Between July 6 and October 6, Sam Curry, Brett Buerhaus, Ben Sadeghipour, Samuel Erb and Tanner Barnes worked together to hack Apple, taking advantage of the company's bug bounty program.
According to Sam Curry's account, he discovered a blog post via Twitter in which a researcher claimed to have won $ 100.000 for discovering a way to bypass authentication that allowed him to arbitrarily log into any Apple customer account.

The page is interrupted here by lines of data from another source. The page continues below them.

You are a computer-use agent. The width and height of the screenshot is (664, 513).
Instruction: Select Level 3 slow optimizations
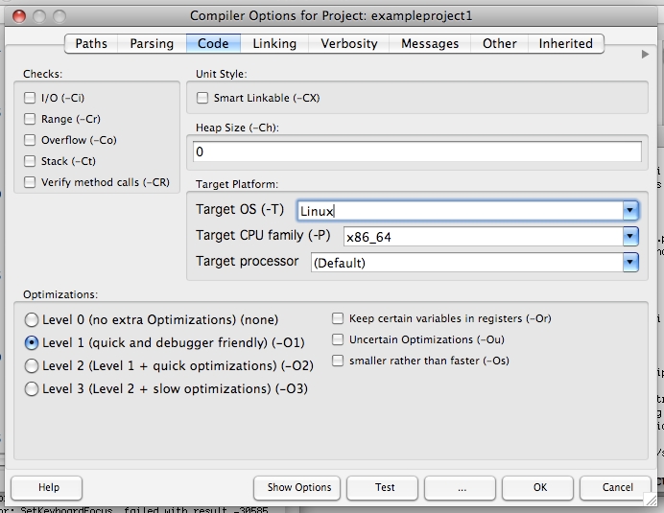pos(33,388)
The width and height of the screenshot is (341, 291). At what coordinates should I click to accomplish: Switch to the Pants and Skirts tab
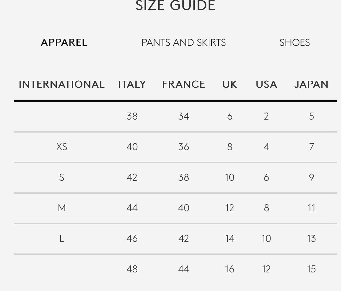[x=183, y=43]
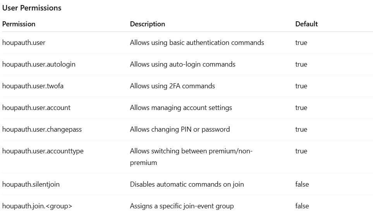Select the houpauth.user.twofa permission cell
This screenshot has width=373, height=218.
[x=33, y=86]
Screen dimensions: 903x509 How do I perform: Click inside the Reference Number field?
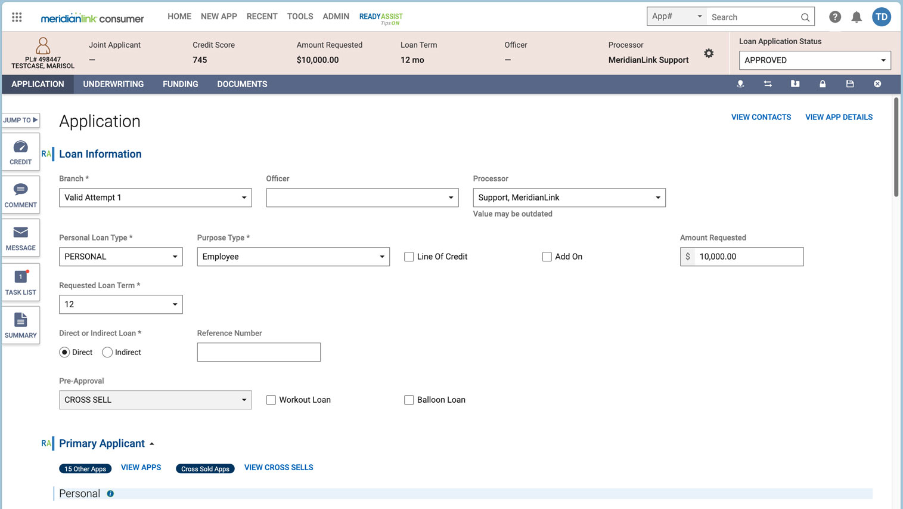259,352
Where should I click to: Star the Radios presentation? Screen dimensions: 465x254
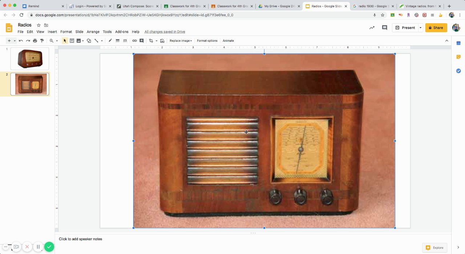[39, 25]
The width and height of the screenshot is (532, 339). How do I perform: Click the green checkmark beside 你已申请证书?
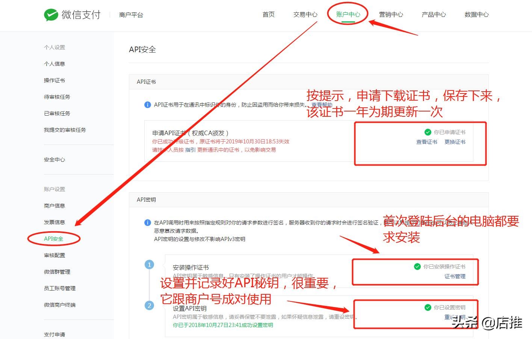[x=428, y=132]

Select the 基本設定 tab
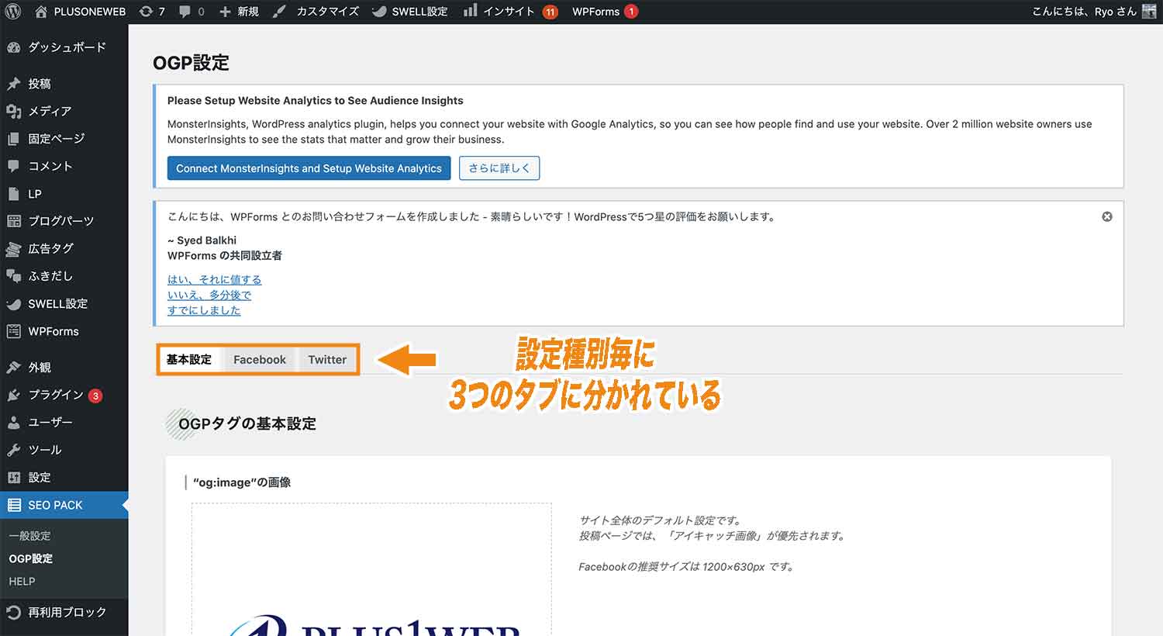pyautogui.click(x=188, y=359)
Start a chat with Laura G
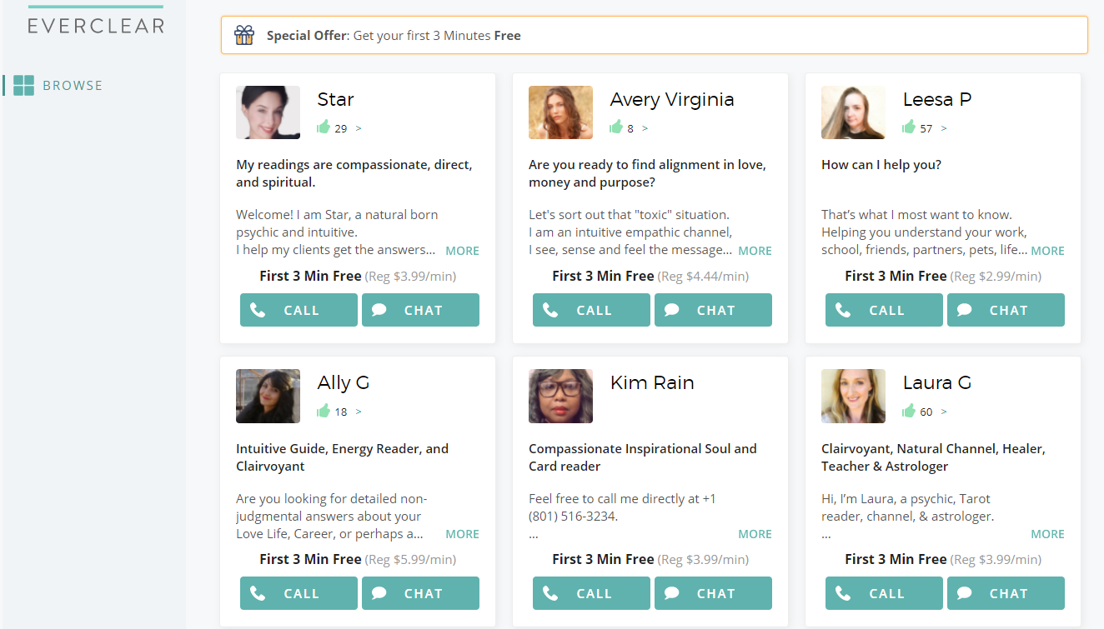Viewport: 1104px width, 629px height. click(1006, 593)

This surprised him, as he thought Apple's rewards program only applied to security vulnerabilities affecting their physical products and did not reward bugs found on their websites.
With a little research, Tim Curry found that Apple actually paid to find vulnerabilities "that would significantly impact users" regardless of whether the asset was listed as a program target.
In those months, hackers (targets) discovered various vulnerabilities in key portions of Apple's web infrastructure that would have allowed an attacker to completely compromise customer and employee applications by launching a worm that could automatically take over. of an account. code from Apple's internal projects completely compromises the control software for a warehouse used by Apple and penetrates Apple employee sessions with the ability to access private resources and management tools.
In total, they found 55 vulnerabilities, 11 of critical severity, 29 of high severity, 13 of medium severity and 2 of low severity.
By 6 October, the vast majority of the findings had already been corrected and their authors recognized. They were usually resolved within a day or two (and some fixed within 4-6 hours of notification).
Even if you don't have any programming knowledge and a lot of what you read seems Chinese to you, it's an interesting read for the description of methods for detecting holes… and the astonishing amount of them there are!